Update the records from the line holding "Screen dimensions: 540x1206" through the line holding "pos(537,129)", inclusive, by replacing "withdrawal" with "deposit" and leaving everything else as it is.

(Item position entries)
* * * * * * *
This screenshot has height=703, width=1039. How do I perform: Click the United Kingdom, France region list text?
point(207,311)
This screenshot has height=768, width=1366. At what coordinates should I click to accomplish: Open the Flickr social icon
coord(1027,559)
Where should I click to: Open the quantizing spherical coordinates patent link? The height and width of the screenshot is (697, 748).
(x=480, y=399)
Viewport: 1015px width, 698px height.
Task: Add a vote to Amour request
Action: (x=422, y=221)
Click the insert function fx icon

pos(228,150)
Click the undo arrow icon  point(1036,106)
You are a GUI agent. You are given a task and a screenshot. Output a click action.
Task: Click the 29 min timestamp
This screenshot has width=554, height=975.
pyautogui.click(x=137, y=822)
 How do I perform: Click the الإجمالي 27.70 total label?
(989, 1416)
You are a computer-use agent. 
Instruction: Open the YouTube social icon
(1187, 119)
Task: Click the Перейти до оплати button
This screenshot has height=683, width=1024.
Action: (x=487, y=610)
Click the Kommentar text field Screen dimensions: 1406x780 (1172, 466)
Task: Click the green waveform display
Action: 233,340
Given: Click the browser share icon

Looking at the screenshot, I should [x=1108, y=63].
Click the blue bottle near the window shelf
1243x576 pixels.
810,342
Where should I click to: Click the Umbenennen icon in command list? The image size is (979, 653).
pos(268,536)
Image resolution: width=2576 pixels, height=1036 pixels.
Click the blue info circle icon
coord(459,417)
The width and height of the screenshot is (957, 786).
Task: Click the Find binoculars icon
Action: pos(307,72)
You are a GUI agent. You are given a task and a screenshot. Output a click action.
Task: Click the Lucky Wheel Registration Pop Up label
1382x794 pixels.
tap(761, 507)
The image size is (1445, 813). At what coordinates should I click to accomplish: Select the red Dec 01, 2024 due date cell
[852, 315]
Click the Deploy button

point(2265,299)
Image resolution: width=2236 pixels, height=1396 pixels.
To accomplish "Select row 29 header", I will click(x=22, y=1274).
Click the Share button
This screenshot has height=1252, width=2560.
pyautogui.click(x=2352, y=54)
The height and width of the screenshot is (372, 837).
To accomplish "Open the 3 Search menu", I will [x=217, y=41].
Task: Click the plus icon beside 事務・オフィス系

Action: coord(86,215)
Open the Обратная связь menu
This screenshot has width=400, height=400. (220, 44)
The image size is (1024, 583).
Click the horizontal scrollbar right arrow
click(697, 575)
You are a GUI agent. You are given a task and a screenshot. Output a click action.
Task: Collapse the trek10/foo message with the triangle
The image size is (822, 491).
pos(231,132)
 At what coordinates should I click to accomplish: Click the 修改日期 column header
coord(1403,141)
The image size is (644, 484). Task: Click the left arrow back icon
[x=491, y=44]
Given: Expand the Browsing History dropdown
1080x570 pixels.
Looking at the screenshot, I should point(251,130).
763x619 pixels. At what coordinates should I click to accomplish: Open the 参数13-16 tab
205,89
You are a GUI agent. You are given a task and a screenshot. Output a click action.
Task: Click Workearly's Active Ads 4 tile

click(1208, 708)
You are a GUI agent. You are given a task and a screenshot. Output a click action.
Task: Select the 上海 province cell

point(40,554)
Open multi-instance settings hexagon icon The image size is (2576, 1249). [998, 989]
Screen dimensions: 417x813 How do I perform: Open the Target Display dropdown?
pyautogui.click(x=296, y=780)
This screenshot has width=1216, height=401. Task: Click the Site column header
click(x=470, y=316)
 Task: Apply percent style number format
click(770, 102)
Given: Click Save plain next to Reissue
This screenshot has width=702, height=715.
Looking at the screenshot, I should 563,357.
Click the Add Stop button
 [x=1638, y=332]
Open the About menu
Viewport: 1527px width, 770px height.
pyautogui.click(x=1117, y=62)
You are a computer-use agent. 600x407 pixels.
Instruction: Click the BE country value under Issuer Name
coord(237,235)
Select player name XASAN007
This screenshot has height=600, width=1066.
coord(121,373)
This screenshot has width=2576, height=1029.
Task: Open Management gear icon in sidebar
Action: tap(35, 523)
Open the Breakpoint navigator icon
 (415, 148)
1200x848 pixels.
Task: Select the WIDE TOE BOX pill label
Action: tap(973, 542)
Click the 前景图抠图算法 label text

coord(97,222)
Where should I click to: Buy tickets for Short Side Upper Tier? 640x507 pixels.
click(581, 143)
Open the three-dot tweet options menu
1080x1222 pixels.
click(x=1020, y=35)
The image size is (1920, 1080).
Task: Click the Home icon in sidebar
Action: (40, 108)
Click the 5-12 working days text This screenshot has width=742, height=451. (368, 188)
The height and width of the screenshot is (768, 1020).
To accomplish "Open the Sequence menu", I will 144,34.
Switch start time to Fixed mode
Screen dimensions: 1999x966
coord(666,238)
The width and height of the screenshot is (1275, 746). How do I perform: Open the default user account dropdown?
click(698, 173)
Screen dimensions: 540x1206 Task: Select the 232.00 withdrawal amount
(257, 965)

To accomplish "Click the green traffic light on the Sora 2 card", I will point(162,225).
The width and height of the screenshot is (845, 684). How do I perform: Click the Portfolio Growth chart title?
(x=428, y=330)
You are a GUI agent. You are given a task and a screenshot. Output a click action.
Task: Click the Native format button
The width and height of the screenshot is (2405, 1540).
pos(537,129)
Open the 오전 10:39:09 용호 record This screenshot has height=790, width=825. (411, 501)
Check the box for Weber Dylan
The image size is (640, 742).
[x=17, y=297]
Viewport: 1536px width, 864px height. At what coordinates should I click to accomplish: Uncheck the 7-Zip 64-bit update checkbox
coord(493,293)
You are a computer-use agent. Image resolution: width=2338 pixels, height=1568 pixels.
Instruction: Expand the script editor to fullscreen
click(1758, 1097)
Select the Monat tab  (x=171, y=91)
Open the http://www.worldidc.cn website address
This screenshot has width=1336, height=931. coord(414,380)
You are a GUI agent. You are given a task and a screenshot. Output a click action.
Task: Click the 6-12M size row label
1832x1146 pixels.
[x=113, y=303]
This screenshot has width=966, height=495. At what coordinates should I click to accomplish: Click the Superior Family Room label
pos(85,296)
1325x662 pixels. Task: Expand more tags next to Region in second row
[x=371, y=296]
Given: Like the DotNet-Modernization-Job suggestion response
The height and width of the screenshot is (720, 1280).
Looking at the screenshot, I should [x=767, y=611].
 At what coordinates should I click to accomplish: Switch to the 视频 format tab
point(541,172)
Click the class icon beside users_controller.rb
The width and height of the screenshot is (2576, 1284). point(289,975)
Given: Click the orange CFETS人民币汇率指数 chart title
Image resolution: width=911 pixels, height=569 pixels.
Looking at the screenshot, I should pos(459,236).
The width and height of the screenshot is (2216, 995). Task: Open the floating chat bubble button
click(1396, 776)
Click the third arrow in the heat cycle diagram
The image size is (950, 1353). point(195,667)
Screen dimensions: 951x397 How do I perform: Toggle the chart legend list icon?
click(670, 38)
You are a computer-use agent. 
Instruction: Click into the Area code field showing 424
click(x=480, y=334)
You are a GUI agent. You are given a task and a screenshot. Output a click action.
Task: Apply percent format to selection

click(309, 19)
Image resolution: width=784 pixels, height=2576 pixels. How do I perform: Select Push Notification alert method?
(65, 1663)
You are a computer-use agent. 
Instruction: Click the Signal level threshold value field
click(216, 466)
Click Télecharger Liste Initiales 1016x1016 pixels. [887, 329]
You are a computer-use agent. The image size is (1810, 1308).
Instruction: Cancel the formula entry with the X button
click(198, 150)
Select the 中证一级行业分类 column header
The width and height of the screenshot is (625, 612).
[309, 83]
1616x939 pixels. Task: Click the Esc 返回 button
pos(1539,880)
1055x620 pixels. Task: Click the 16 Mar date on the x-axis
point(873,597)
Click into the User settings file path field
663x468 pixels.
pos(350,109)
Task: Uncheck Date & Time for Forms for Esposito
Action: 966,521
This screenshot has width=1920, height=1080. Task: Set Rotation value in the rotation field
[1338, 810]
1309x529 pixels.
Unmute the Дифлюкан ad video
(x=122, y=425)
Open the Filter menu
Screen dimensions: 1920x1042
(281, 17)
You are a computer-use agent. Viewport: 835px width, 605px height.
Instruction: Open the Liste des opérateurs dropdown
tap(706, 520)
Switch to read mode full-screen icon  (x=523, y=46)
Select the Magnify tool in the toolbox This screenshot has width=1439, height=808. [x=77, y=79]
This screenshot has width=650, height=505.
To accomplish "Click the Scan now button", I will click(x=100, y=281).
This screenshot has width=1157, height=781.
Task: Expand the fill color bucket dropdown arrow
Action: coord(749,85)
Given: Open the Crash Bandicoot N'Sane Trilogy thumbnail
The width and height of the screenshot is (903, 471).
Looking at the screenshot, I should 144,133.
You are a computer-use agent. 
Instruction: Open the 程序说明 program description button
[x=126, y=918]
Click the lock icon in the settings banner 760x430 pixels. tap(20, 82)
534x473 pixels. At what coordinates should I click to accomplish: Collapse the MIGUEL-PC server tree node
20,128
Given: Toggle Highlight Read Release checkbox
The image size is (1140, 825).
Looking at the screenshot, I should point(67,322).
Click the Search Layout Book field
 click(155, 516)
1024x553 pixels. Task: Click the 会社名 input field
* * * * * * *
#### ANSWER TO THIS PROBLEM
Screen dimensions: 540x1206 Task: Select the 232.00 deposit amount
(257, 965)

To accomplish "Click the green traffic light on the Sora 2 card", I will point(162,225).
The width and height of the screenshot is (845, 684). How do I perform: Click the Portfolio Growth chart title?
(x=428, y=330)
You are a GUI agent. You are given a task and a screenshot. Output a click action.
Task: Click the Native format button
The width and height of the screenshot is (2405, 1540).
pos(537,129)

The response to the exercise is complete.